Politique

Jeanine Mabunda devant les journalistes: « La Constitution a fixé un certain nombre de conditions pour dissoudre l’Assemblée nationale »

Après le personnel administratif et politique de l’Assemblée nationale le lundi dernier, la Présidente de la Chambre basse du Parlement, Mme Jeanine Mabunda Lioko, a présenté hier mardi 21 janvier 2020, ses voeux de nouvel an aux journalistes et médias qui accompagnent les activités parlementaires. A cette occasion, la speakerine de la Représentation nationale a répondu à quelques questions de la presse.

Et elle a réagi à la menace de la dissolution de l’Assemblée nationale par le Président de la République. Ainsi a-t-elle indiqué qu’au terme de l’article 148 de la Constitution congolaise, il est fixé un certain nombre de conditions pour dissoudre l’Assemblée nationale, notamment la persistance des crises entre le gouvernement et la chambre basse. Ce qui n’est pas le cas présentement, a-t-elle souligné.

Et d’ajouter que l’article 165 explique ce qui arrive à tout celui qui viole intentionnellement la Constitution en occupant les hautes fonctions. Toutefois, Mme Mabunda estime que le débat sur la dissolution de l’Assemblée nationale est un sujet mineur face à la douleur sociale de la population.

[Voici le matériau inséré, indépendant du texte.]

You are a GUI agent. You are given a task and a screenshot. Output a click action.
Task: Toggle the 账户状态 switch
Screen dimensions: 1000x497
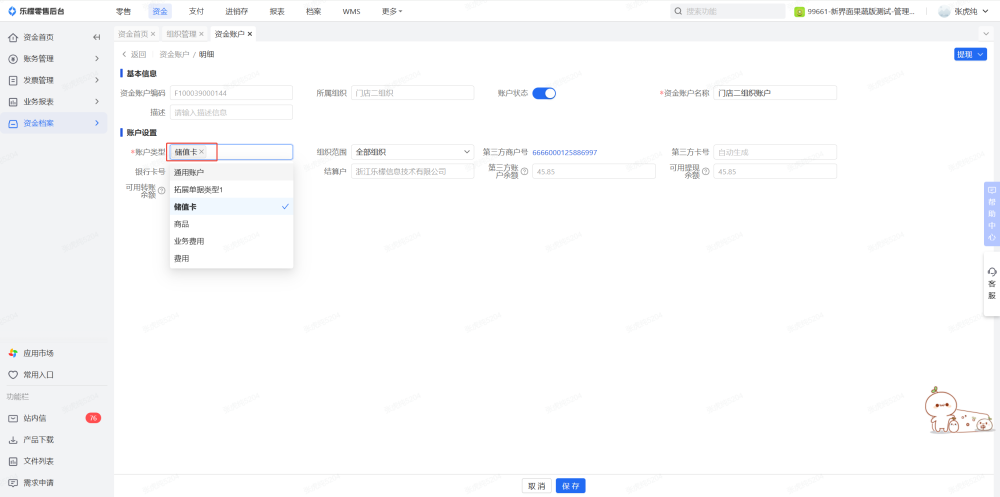544,93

L’occasion était également propice pour dire un mot sur l’État de la coalition FCC-CACH. A l’instar d’un mariage, a renchéri la Présidente de l’Assemblée Nationale, la coalition au pouvoir a également ses hauts et bas, « mais elle oeuvre de façon à respecter le choix du peuple congolais qui a voulu distribuer les cartes ainsi, donnant à l’un la majorité présidentielle et à l’autre la majorité parlementaire ».

Face à la presse, la speakerine de l’Assemblée nationale a émis le vœux de voir les journalistes congolais pouvoir jouer pleinement leur rôle dans l’accompagnement de la chambre basse du Parlement. Elle a affirmé que sa vision d’un Congo fort c’est aussi avoir une presse forte.

« Pour moi la presse en démocratie c’est comme un arbitre dans une compétition sportive. On ne peut pas imaginer un pays fort sans une presse forte », a-t-elle déclaré devant les patrons de presse et journalistes toutes tendances confondues. La présidente de l’Assemblée nationale a en outre salué le travail abattu par la presse nationale et internationale depuis le début de cette troisième législature de la troisième République.

Toutefois, Jeanine Mabunda a appelé les hommes et femmes des médias au strict respect de l’éthique et de la déontologie.
L’occasion faisant le larron, le président de l’Union nationale de la presse du Congo (UNPC), M. Kasonga Tshilunde, a plaidé pour l’examen de deux projets de loi dont l’une sur l’exercice de la liberté de presse en RDC, et l’autre sur l’accès à l’information.
Notons que le rapporteur de l’Assemblée nationale, le professeur Célestin Musao Kalombo avait à l’ouverture de cette rencontre, circonscrit le souci du bureau de la chambre basse à travailler étroitement avec la presse, tant nationale qu’internationale, dans ce nouveau contexte d’alternance pacifique.